- _What the exercise asks_:
Write out the lines below word for word, leaving out the pictures.

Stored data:
------------------------------------------------------------------------

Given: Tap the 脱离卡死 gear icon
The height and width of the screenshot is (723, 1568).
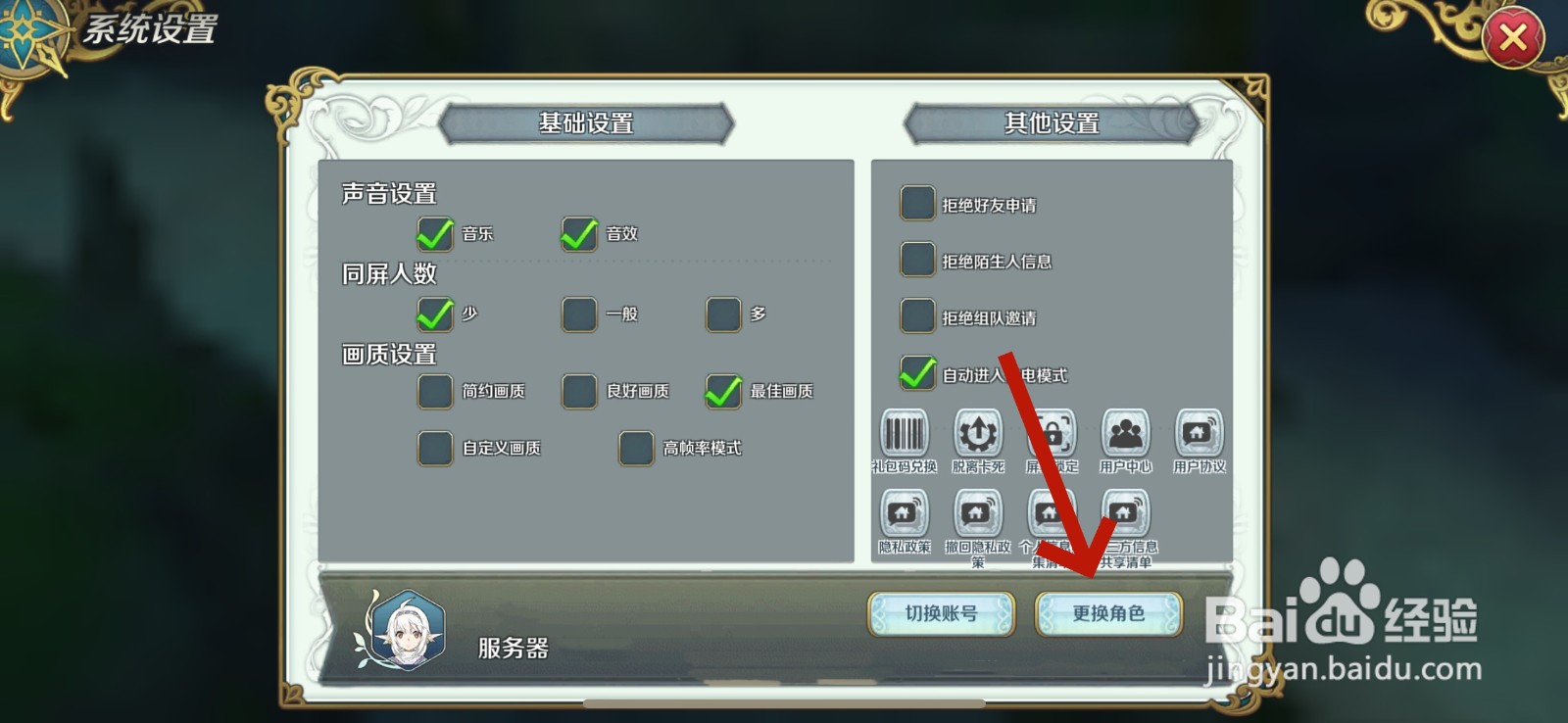Looking at the screenshot, I should click(978, 433).
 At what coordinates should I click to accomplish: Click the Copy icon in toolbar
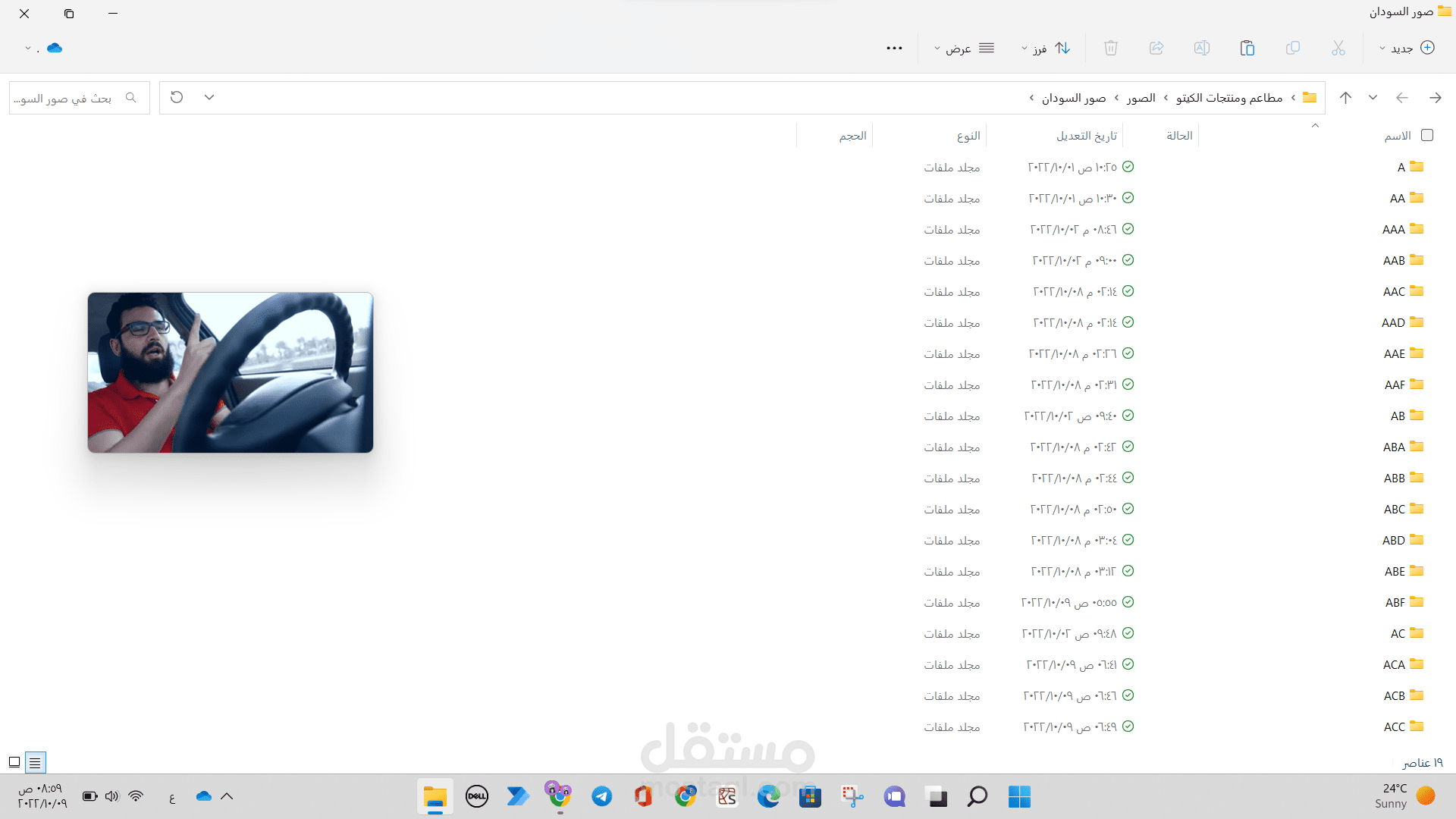(1293, 48)
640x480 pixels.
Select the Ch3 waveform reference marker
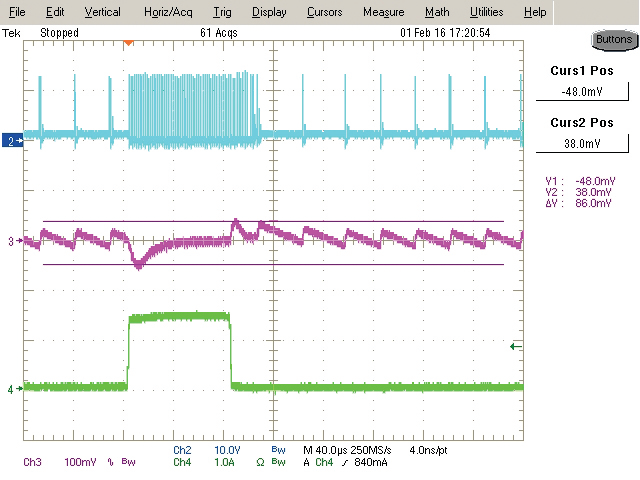(12, 242)
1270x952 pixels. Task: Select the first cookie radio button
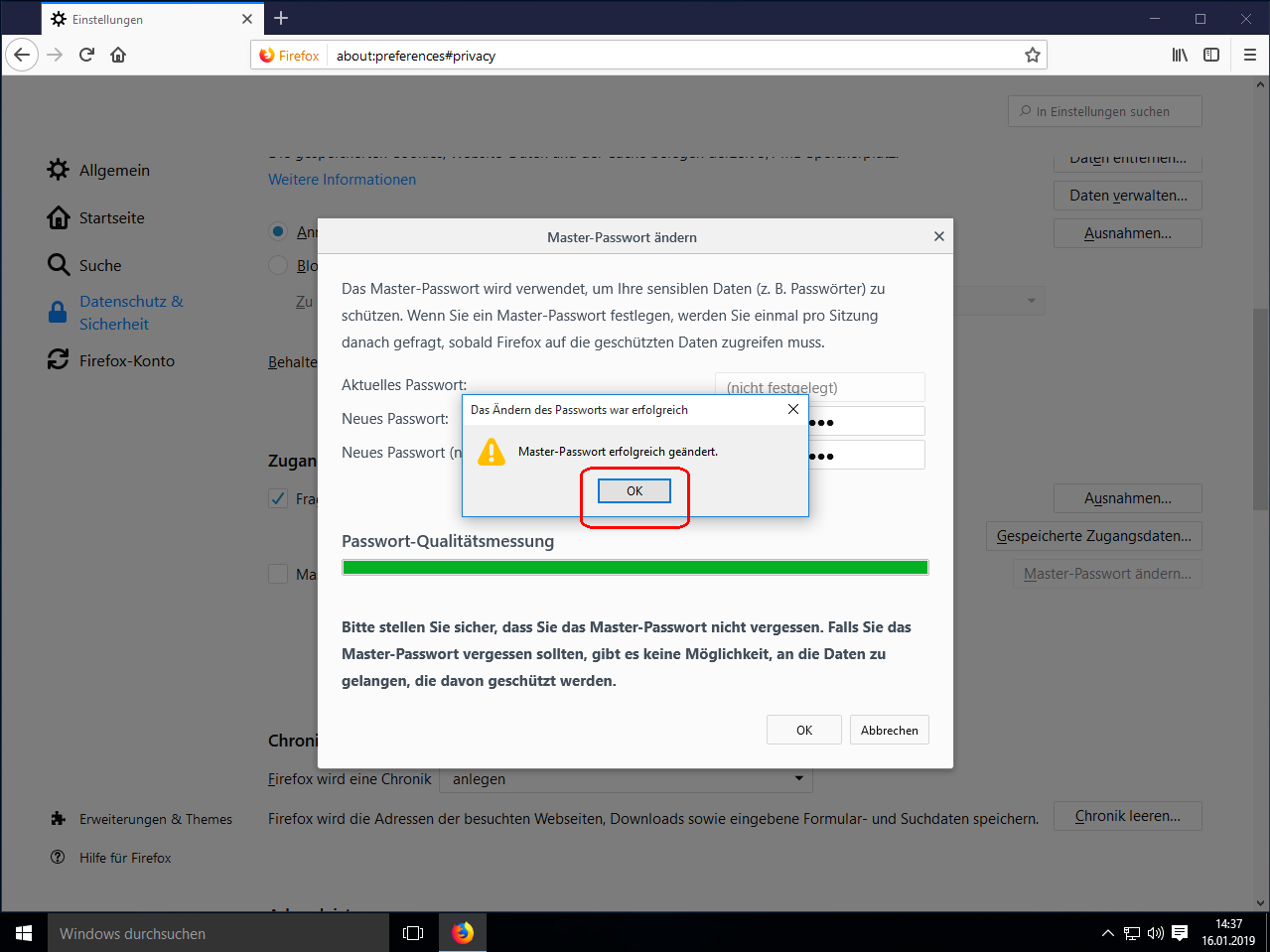point(278,231)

------------------------------------------------------------------------

- _Problem solution_:
Given: Tap the 脱离卡死 gear icon
The height and width of the screenshot is (723, 1568).
Looking at the screenshot, I should click(978, 433).
 At what coordinates should I click to accomplish: Click the Copy icon in toolbar
(1293, 48)
640x480 pixels.
Select the Ch3 waveform reference marker
(12, 242)
1270x952 pixels. Task: Select the first cookie radio button
point(278,231)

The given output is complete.